The combat is more fun this time around and is far slicker than in previous games. Those that enjoy running around, shooting rather than sneaking, will have dozens of weapons with which to exact your sadistic, Volgin-like nature. Snake’s movement has never been more fluid, and no matter how you play, you’ll find that things are improved. Whether you want to put people to sleep with the tranquillizer or if you want to really challenge yourself and run through without any additional help, Metal Gear Solid 4 offers new ways of doing both.
While the gameplay has massively improved, the way the story is delivered is either the best thing ever or the most annoying. There are cutscenes that will technically last up to an hour and a half.(although that time is actually spread across two or three pausable, skippable videos, at least one that has some level of interaction). The story is enjoyable and well directed, so it’s worth watching at least once. The pay off is more than worth it.
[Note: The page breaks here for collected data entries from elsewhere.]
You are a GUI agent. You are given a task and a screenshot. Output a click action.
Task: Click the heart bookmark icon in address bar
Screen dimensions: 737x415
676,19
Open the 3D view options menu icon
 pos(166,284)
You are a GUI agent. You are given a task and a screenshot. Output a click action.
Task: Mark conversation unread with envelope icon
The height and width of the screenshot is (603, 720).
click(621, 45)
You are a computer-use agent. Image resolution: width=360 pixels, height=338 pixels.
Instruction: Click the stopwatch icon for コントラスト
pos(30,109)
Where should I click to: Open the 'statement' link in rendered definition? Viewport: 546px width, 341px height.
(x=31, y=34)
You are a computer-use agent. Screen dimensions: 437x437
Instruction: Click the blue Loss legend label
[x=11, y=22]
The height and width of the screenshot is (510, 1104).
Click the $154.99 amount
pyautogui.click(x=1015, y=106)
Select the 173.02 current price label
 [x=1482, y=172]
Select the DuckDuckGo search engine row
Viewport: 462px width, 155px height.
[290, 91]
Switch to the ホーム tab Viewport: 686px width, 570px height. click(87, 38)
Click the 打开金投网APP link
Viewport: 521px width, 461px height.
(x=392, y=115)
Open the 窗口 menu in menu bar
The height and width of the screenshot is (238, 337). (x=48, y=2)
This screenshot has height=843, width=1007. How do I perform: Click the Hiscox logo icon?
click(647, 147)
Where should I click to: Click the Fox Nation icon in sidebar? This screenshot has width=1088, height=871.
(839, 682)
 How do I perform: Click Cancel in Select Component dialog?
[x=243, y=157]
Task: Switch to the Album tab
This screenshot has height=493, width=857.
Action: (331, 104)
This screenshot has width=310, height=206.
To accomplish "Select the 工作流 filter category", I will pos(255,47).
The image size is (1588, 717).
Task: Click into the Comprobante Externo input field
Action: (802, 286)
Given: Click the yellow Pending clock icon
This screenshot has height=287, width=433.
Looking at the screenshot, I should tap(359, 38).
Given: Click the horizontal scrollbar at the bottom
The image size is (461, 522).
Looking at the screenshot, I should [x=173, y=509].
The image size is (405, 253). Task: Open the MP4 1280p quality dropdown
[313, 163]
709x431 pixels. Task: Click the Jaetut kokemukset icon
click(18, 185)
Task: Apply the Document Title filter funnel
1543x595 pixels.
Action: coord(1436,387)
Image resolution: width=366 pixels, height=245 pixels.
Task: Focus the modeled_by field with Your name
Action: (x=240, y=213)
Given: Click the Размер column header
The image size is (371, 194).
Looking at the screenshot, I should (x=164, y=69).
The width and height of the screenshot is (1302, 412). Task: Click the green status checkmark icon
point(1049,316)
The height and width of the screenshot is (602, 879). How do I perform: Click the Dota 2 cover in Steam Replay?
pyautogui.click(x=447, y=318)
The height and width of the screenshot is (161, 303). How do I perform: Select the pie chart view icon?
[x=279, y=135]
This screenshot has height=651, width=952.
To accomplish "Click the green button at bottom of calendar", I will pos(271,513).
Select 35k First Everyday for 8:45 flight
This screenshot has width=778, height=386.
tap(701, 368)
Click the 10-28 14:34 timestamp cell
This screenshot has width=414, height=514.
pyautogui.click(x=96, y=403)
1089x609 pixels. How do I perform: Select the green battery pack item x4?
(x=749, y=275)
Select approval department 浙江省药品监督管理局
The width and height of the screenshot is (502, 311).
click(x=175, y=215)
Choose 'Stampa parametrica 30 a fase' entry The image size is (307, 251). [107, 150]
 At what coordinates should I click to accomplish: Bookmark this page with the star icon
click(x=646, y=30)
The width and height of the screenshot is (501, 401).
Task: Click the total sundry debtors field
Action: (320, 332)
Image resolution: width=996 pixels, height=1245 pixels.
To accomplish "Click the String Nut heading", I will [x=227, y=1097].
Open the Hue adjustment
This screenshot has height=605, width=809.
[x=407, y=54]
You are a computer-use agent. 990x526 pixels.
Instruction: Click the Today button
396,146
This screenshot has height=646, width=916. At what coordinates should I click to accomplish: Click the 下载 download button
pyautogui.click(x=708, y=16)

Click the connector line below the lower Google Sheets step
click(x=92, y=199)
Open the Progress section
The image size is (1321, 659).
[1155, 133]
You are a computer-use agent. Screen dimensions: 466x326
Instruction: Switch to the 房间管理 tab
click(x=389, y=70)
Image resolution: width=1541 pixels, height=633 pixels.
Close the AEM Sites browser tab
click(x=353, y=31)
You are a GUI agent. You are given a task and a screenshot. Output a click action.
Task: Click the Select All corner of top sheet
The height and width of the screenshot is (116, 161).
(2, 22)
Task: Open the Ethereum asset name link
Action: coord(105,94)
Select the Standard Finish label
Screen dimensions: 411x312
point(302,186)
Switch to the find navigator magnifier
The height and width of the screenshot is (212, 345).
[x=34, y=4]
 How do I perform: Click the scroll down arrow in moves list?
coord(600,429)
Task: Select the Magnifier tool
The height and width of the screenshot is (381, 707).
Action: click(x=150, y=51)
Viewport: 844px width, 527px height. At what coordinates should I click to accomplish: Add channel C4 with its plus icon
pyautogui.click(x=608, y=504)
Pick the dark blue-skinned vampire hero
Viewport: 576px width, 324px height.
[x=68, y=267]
Each location, five in total, has a focus on a different form of stealth, and not each level manages to be its best. One, which has you tailing a resistance member in Eastern Europe, seems like a really fantastic idea until you’ve played it more than once, at which point you wish you could hit a fast forward button. This is a game that was designed to be at its best the first time through, with no spoilers or prior knowledge. This far after release, that seems unlikely, but it’s still worth checking out.
A patch last year finally did the unthinkable: added trophies to Metal Gear Solid 4. If you’ve been looking for an excuse to return, look no longer. The trophies will have you doing absolutely everything the game has to offer, and believe me, you’ll need to work for your platinum. You can get the bulk of your digital rewards in only two or three playthroughs, but to get the platinum you’ll need to do at least one very good playthrough and at least one very bad. This will take upwards of 80 hours, and if you plan to get the platinum I suggest you start out with a trophy guide to minimize effort.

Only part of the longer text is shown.